== TEXTAUSZUG ==

Foto: "Vom guten Ton", die Urafführung an den Wuppertaler Bühnen. © Uwe Stratmann
Text:Andreas Falentin, am 22. Oktober 2012
Wer angelt, redet nicht. Zumindest nicht währenddessen. So halten die vier Sänger zunächst schweigend Holzruten über umgekippte Spiegelwände. Die Oboe sichelt, die Mandolinen zirpen.
„I bin a Fisch“ singt der Bariton John Janssen dann traumverloren und zählt Arten auf, von Aland bis Moderlieschen. Plötzlich, der 80-minütige Uraufführungsabend mit dem merkwürdigen Namen ist bereits halb vorbei, bekommt der Zuschauer eine Ahnung, wo es hingehen soll. Hier wird Wissen abgesondert, ohne Wissen zu schaffen. Die Worte haben, über ihren Klang hinaus, vielleicht eine Bedeutung, aber keinen Sinn. Ihre Funktion ist einzig die Übertünchung von Schweigen. Im Nachspüren, in der Konkretisierung dieses Prozesses gelingen Thomas Beimel und seiner Librettistin und Regisseurin Cornelie Müller in der Folge kluge, witzige und stringent entwickelte Beobachtungen menschlichen Kommunikationsverhaltens.
Der Einstieg – Prolog mit Trompetenfanfare, inszenierte Auftritte von Sängern und Musikern, Etablierung von Form und Thema – gerät allerdings zur schwerfälligen Etude. Die fürs bürgerliche Kommunikationsverhalten diagnostizierte Leere, die, laut Programmheft, theatralisch „wertgeschätzt“ werden soll, legt sich wie Mehltau auf die Szene. Das liegt keinesfalls am dezenten, aber nie gehemmten passgenauen Boulevardspiel der Sängerdarsteller um die, wie stets bei Neuer Musik, herausragende Dorothea Brandt. Der Grund ist eher am zu Beginn arg bedeutungsschwangeren, gleichsam höher gelegten Libretto zu suchen – und in der das Geschehen bestimmenden Idee, sich unterhaltsam vom Unterhaltungstheater an sich abzugrenzen. „Erschwerend“ hinzu kommt Beimels Musik, der zwar durch die skurrile Besetzung (Zupforchester und vier Solobläser) eine parodistische Ebene eingeschrieben scheint, die sich aber ansonsten im üblichen Neue-Musik-Mix aus Weill und Richard Strauss, zweiter Wiener Schule und etwas Nachkriegs-Neutönertum erschöpft.

===

- _GESTELLTE AUFGABE 1_:
Welche Besetzung hat Beimels Musik laut der Kritik zu „Vom guten Ton“?
- _GESTELLTE AUFGABE 2_:
Schreibe die Kritik zu „Vom guten Ton“ im Anschluss an ihren letzten Satz weiter.

== QUELLENANGABEN ==

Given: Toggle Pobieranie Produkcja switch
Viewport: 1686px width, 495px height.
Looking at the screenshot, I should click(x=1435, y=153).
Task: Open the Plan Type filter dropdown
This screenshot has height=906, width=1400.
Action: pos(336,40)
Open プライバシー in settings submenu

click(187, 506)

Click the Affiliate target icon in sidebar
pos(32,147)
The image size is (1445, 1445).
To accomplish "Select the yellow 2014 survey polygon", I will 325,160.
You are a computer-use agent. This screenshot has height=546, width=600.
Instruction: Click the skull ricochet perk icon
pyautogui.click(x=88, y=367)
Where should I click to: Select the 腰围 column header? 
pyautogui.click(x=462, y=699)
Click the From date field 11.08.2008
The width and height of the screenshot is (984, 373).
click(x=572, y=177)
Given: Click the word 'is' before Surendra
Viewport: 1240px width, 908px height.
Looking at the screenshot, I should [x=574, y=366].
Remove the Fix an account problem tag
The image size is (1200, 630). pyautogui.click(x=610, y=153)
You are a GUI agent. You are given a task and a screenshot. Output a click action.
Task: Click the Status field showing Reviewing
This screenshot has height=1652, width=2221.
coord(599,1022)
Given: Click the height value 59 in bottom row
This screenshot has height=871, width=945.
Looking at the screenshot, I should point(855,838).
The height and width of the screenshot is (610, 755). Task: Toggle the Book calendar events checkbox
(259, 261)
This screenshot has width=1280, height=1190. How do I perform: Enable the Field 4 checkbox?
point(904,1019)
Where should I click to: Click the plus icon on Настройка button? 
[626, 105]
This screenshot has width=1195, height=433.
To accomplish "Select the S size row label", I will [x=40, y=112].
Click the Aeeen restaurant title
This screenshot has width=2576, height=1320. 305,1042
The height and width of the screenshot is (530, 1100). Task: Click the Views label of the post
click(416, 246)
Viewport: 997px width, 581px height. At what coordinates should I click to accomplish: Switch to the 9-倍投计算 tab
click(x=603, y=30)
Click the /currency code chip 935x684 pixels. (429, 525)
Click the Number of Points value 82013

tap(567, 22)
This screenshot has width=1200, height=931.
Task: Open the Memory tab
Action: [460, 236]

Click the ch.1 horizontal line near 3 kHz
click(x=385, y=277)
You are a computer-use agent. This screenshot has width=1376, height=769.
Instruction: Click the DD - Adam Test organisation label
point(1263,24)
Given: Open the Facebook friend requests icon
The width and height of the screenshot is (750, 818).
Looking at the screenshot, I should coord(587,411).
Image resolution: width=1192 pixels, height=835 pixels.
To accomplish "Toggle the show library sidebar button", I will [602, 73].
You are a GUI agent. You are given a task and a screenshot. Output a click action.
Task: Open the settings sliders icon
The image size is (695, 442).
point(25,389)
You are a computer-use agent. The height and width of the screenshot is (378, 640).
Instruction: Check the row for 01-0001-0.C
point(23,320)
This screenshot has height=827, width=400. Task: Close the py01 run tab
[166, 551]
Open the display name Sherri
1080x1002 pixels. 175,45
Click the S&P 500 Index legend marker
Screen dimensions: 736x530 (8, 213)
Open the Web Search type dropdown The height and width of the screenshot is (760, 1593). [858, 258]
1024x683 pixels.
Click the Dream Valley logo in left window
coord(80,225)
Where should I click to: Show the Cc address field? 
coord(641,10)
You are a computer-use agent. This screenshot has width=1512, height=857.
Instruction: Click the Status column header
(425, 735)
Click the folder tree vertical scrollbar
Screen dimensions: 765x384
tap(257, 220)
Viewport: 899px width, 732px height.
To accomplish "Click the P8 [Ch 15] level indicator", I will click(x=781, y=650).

===

- _ENDGÜLTIGE ANTWORT 1_:
Ein Zupforchester und vier Solobläser.

- _ENDGÜLTIGE ANTWORT 2_:
Auch das ändert sich im zweiten Teil. Das Tempo wird stärker variiert, der Klang wirkt flexibler, elastischer. Anspielungen an Operette, Film- und Schlagermusik geben zusätzlichen Schwung. Die Bläsersoli wirken prägnanter und die vielen Wiederholungen erscheinen nicht mehr als schwerblütige Rückgriffe auf serielle Musik, sondern als einfache, schlicht auf das Vergehen von Zeit verweisende Loops. Detlef Tewes dirigiert seine Mandolinen-Konzertgesellschaft Wuppertal umsichtig und – soweit dies bei Gitarren und Mandolinen möglich scheint – dynamisch.
Die Produktion wurde vom Premierenpublikum intensiv gefeiert. Im Sport würde es heißen: Aufgrund der Steigerung in der zweiten Hälfte verdient.